Si entra subito in tema con una mappa interattiva che riporta ville e giardini esistenti e quelli scomparsi, sia all’interno che all’esterno della città di Roma. Un patrimonio immenso, in parte perduto, la cui origine è soprattutto nel recupero di Horti e Vigne che caratterizzano il territorio urbano sino al 1870. La committenza per queste opere che avrebbero abbellito il tessuto cittadino è affidata a nomi di prestigio, Bramante, Raffaello, Baldassarre Peruzzi, Pirro Ligorio, Loris Ammannati, Domenico Fontana (alcuni progettarono anche in ambito laziale, come il Vignola). Ed ecco una spettacolare “Veduta del Belvedere Vaticano” (1589) di Hendrick III van Cleve, “Nettuno e Tritone nella peschiera di Villa Montalto del cav. Bernini” (1704) di Nicolas Derigny con accanto il bronzo realizzato nel 1622 dallo scultore per la peschiera della Villa (presente anche in una tela di Anonimo, 1770). Venne demolita a fine ‘800, un prezioso spazio verde cancellato alla stregua di altri non meno importanti, come Villa Cesi (“Veduta del giardino Cesi, 1584, di Hendrick III van Cleve, “Pianta del palazzo e del Giardino Cesi in Borgo”, 1681) e di altre delle quali resta solo il toponimo (“Veduta di Villa Patrizi sulla Via Nomentana, 1722, di Adrien Manglard).
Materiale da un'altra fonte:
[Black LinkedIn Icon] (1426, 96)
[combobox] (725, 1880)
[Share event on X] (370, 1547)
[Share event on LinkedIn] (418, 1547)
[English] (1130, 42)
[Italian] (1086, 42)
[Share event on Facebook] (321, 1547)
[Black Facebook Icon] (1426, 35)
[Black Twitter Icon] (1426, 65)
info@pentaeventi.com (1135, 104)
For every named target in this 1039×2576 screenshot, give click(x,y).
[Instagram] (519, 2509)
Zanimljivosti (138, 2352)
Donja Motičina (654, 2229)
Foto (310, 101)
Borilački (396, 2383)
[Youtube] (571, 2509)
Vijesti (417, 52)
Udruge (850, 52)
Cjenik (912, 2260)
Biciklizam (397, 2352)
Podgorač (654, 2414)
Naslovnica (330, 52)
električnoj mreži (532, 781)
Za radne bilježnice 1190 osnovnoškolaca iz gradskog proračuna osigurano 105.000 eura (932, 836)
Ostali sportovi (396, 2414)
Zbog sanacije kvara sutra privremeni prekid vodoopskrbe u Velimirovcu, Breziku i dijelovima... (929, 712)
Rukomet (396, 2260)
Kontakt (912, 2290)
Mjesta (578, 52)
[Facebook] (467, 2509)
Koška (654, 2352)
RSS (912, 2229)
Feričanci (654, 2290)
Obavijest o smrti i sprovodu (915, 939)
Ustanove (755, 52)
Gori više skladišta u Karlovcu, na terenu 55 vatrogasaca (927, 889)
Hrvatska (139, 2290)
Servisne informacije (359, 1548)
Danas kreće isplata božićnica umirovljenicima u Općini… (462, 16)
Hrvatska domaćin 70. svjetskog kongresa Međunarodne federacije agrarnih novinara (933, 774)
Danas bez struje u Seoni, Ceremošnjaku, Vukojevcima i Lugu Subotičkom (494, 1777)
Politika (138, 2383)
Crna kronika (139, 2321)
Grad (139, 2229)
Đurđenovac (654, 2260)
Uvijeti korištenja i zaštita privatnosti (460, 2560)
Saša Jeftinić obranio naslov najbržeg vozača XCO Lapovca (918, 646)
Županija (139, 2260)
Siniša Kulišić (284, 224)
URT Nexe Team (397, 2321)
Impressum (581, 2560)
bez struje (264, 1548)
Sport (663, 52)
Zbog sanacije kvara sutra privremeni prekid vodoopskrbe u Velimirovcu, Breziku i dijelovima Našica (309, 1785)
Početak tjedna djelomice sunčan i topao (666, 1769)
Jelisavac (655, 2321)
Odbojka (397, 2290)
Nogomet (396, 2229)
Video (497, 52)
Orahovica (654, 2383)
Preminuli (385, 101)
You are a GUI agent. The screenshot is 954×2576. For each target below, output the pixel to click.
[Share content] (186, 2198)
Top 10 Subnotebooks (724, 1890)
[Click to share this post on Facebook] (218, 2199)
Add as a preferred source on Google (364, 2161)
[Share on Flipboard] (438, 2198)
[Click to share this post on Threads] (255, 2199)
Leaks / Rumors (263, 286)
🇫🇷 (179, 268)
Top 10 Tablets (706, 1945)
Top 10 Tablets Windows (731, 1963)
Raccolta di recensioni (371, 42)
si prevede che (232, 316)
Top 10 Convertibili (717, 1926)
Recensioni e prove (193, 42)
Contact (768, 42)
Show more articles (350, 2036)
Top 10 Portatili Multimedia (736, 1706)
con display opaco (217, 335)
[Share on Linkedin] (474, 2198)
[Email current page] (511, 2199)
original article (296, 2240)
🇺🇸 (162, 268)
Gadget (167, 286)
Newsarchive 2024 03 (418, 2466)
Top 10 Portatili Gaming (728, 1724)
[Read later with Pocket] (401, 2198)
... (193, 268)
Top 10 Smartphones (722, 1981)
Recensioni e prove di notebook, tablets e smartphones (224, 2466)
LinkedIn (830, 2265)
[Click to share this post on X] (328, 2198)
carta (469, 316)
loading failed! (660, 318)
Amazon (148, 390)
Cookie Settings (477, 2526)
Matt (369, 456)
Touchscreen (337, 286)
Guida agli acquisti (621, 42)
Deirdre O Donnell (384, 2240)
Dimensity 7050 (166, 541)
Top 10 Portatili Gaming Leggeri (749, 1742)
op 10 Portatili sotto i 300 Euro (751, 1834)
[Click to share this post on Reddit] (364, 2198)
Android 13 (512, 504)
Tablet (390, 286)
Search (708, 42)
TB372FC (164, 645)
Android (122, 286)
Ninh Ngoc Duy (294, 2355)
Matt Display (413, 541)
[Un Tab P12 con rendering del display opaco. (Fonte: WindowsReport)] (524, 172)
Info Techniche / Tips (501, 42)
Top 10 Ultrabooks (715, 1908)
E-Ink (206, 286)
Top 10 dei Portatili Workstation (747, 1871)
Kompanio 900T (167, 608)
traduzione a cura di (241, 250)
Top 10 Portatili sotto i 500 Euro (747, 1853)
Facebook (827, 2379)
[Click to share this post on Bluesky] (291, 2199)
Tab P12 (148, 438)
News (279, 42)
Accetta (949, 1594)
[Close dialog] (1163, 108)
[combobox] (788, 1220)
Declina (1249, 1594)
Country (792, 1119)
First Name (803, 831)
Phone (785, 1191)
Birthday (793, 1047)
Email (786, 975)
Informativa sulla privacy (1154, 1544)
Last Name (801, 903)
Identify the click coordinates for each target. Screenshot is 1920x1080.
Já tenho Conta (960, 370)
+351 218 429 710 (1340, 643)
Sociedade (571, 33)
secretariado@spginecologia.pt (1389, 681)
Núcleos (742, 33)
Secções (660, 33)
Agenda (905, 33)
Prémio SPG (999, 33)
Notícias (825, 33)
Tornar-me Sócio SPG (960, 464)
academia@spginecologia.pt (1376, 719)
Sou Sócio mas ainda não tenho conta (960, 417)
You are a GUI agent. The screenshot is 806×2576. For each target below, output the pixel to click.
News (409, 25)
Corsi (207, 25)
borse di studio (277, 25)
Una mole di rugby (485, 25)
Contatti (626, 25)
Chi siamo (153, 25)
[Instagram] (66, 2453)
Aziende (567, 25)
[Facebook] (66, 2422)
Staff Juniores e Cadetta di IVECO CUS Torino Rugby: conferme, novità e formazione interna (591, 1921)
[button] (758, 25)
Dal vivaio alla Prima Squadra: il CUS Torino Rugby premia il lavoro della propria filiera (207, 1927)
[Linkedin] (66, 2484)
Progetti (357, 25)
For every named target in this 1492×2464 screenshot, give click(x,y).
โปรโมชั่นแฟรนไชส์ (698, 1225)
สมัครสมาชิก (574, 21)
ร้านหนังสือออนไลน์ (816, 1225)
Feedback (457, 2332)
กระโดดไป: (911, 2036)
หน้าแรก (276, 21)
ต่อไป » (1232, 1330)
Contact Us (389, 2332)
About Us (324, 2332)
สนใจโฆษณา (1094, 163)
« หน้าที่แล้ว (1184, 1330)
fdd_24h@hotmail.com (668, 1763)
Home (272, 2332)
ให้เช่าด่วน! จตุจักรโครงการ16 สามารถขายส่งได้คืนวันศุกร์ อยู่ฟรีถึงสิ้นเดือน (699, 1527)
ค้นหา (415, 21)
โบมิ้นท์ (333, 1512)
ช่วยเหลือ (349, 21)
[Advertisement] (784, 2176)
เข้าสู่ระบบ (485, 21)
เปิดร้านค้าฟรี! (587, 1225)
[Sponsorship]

“Nei giardini di Roma non è l’arte ad aver superato la natura, ma la natura ad aver superato l’arte”, così Montaigne nel suo giornale di viaggio, ammirato da quell’armoniosa sintesi fra verzura e impianto architettonico. Una sintesi che la passione antiquaria ed il gusto per l’antico già presenti nelle ville romane del XVI secolo le rendono più importanti, anche come affermazione di potere delle varie casate romane. Così “Villa Aldobrandini” (1648) di Matthias Withoos, “Giardino Colonna” di Abraham L.R.Ducros, “Villa Mattei” (1625) di Joseph Heintz il Giovane (da citare “Refezione alla Villa Mattei durante la visita alle Sette Chiese”, 1709, di Anonimo, il percorso di fede istituito da San Filippo Neri), “Veduta del giardino di Villa Albani” (1770) acquerello di Francesco Panini, autore anche di “Giardini del Quirinale con il Caffeaus” (1785), “Veduta di Villa Giustiniani Massimo al Laterano (1885), acquerello di Anonimo Romano.
- Veduta di Castel Sant’Angelo e il vaticano con Villa Altoviti” (1682) di Caspar van Wittel.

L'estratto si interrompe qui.